Laser-Induced Graphene Pressure Sensors

Manufactured via Inkjet PCB Printing

BotFactory Inc., Carlos Ospina

The development of sensors and printed electronics has brought about a significant advancement in the field of technology. The SonicMEMs lab at Cornell University has recently published an article titled "Laser-Induced Graphene Sensors Printed with Conductive and Dielectric Inks", and it showcases a major breakthrough in this field by demonstrating the design and implementation of a laser-induced graphene (LIG) Kapton circular diaphragm gauge pressure sensor with a multi-resistor network.

This white paper represents the first-ever combination of LIG sensors with printed electronics (PE) to create a fully functional microsystem.
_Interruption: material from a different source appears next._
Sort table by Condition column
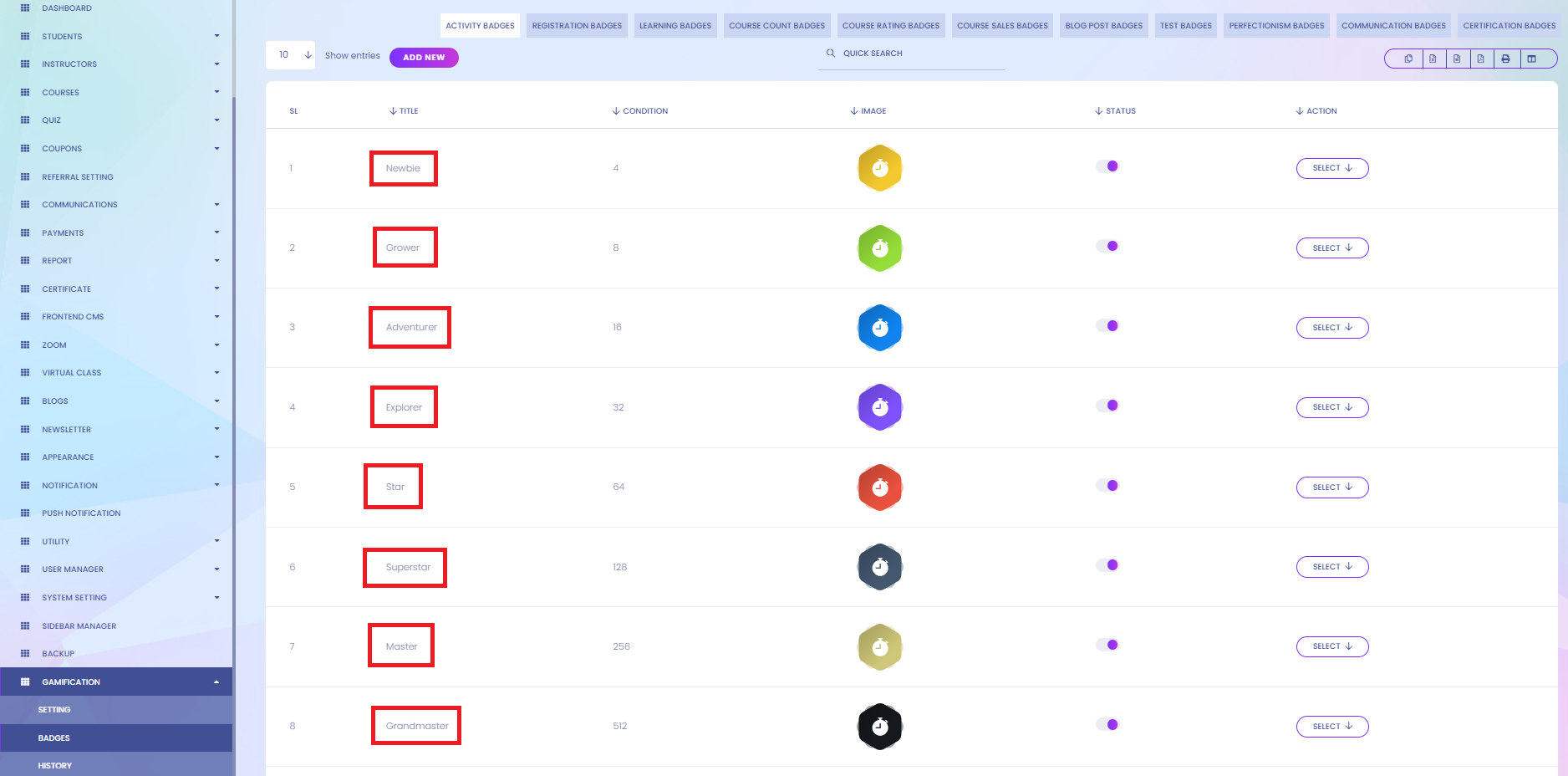Image resolution: width=1568 pixels, height=776 pixels. [x=640, y=110]
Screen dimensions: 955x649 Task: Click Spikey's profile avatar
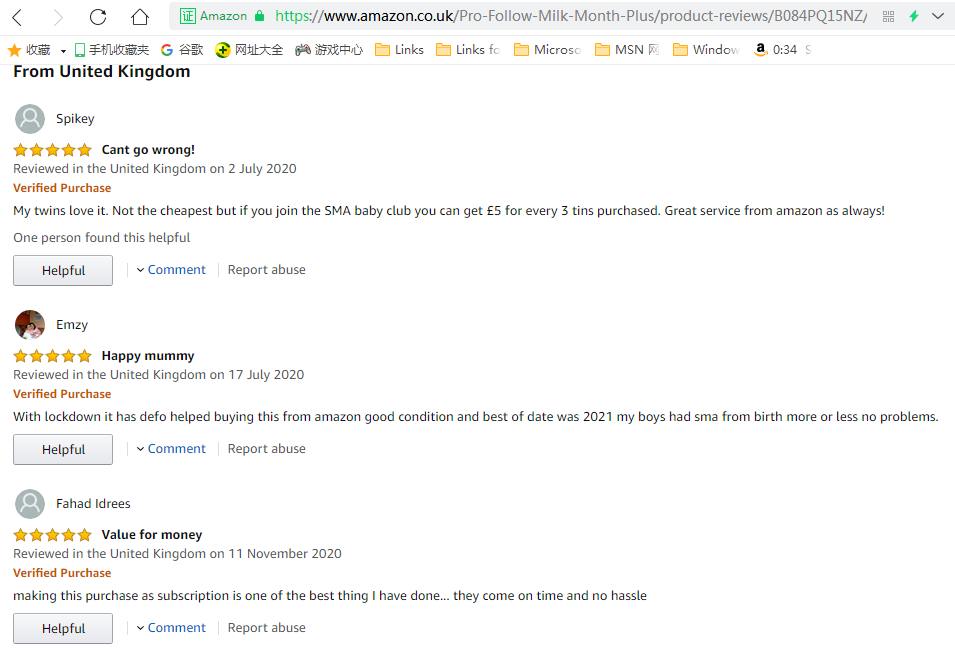pos(30,119)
The study showcases how the BotFactory SV2 PCB printer is utilized to print the wiring and encapsulation of the LIG sensor with conductive and dielectric inks (CI and DI). This breakthrough offers a number of advantages for the LIG sensors, including off-grid power, read-out circuitry, amplification, and simple wireless data transmission.

One of the most significant achievements of this study is the development of a circular diaphragm gauge pressure sensor that can measure pressure in a variety of environments. The sensor is designed to be both reliable and efficient, making it ideal for use in a variety of industries, including healthcare, aerospace, and automotive. The use of LIG sensors with printed electronics opens up a new world of possibilities for these industries, as they can now incorporate sensors into their products without the need for bulky and expensive electronics.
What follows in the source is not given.